Confused about how the tablet apps work and want to Google for the answer? You go to a Web browser in the desktop interface and can’t see the tablet interface that you’re getting advice on how to use. Keep your old Windows 7 machine adjacent so that you can Google for “How to use Windows 8” on the old computer and have the pages continuously visible.
The only device that I can remember being as confused by is the BlackBerry PlayBook. I would find this machine a lot more useful if it simply ran Android as a sub-environment and did so in the right-hand third of the screen. Comments from those who love Windows 8 would be especially appreciated.
To end on a high note, some of the supplied apps are wonderful, e.g., the Bing Finance app. Swiping back and forth on a 27-inch screen is a great way to get a comprehensive picture of a lot of information quickly. (Of course, this would be equally true if one had a similar app on a 27-inch Android tablet… it is just that there aren’t any high-res 27-inch Android devices of which I am aware.)
[This article is based on using Windows 8 on what may be the best current hardware: Dell XPS One 27 computer with a quad-core i7 CPU, 16 GB of RAM and a solid state hard drive accelerator ($2600). I will try to write a bit about the Dell hardware in a subsequent posting. The screen is beautiful. The supplied keyboard is tiny, as if made for a clown. The display tilts down easily, making it easy to get up from one’s chair to read a web page while standing.]

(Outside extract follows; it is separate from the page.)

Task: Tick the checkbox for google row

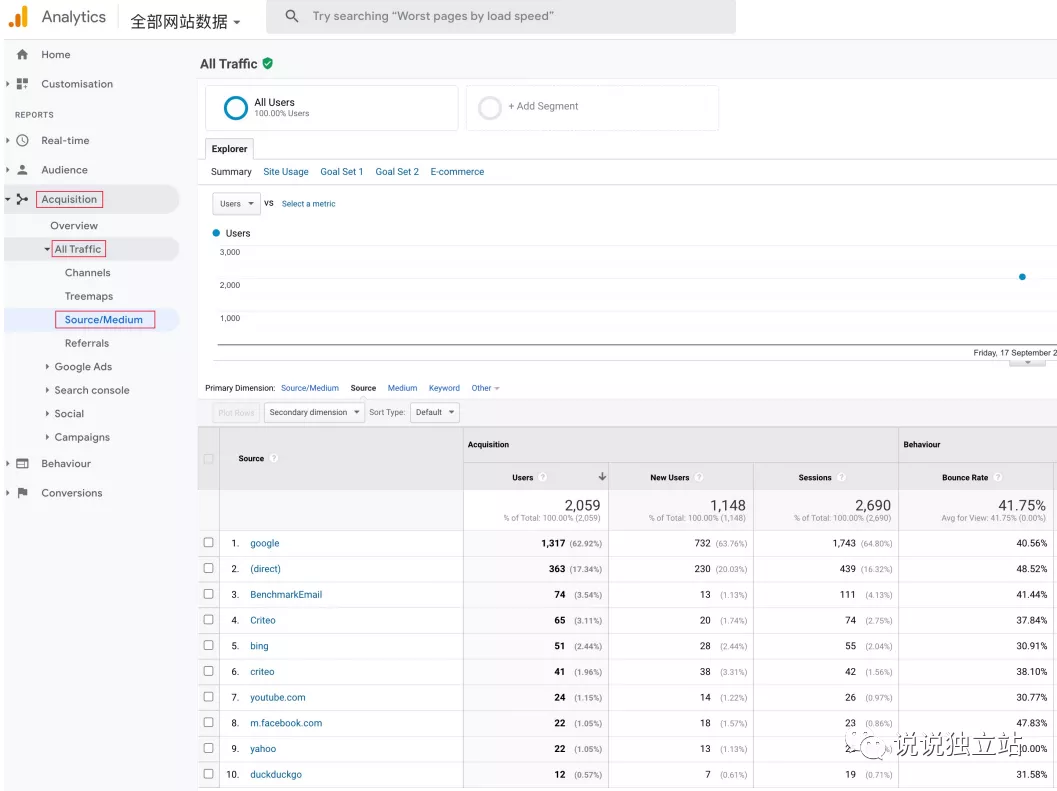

[Separate issue: Given how misguided the whole design of Windows 8 seems to be, why have tech journalists given it basically positive reviews? My theory is that journalists love anything new, different, and complicated. Windows 8 is all of those things.]
[December 6, 2012 update: A reader asked a question about DxOMark’s camera phone testing procedures. I went to the DxO site downloaded a PDF. Given the wide aspect ratio of the 27″ monitor, I expected to read the PDF in one window while typing my thoughts about it in the browser. From Google Chrome, I opened the PDF document and was immediately zapped into the Metro interface’s “Reader” app. My browser was gone. Although the screen is easily wide enough to display two pages simultaneously, the software elected to show just one page at a time, surrounded by massive black bars (see screen capture below). Instead of looking at a text entry box and the PDF simultaneously I would have to go back and forth between screens, trying to remember what was on each. I tried the same series of steps in Microsoft Internet Explorer and the result was the same.
Now I understand why Jakob Nielsen calls this “Microsoft Window”. (I would bet that this behavior can be fixed by installing the traditional Adobe Reader software, but that leaves open the question of why Microsoft shipped the operating system with this behavior as the default. Wouldn’t this typical use case of downloading a PDF and then wanting to view it while, say, typing an email have come up?]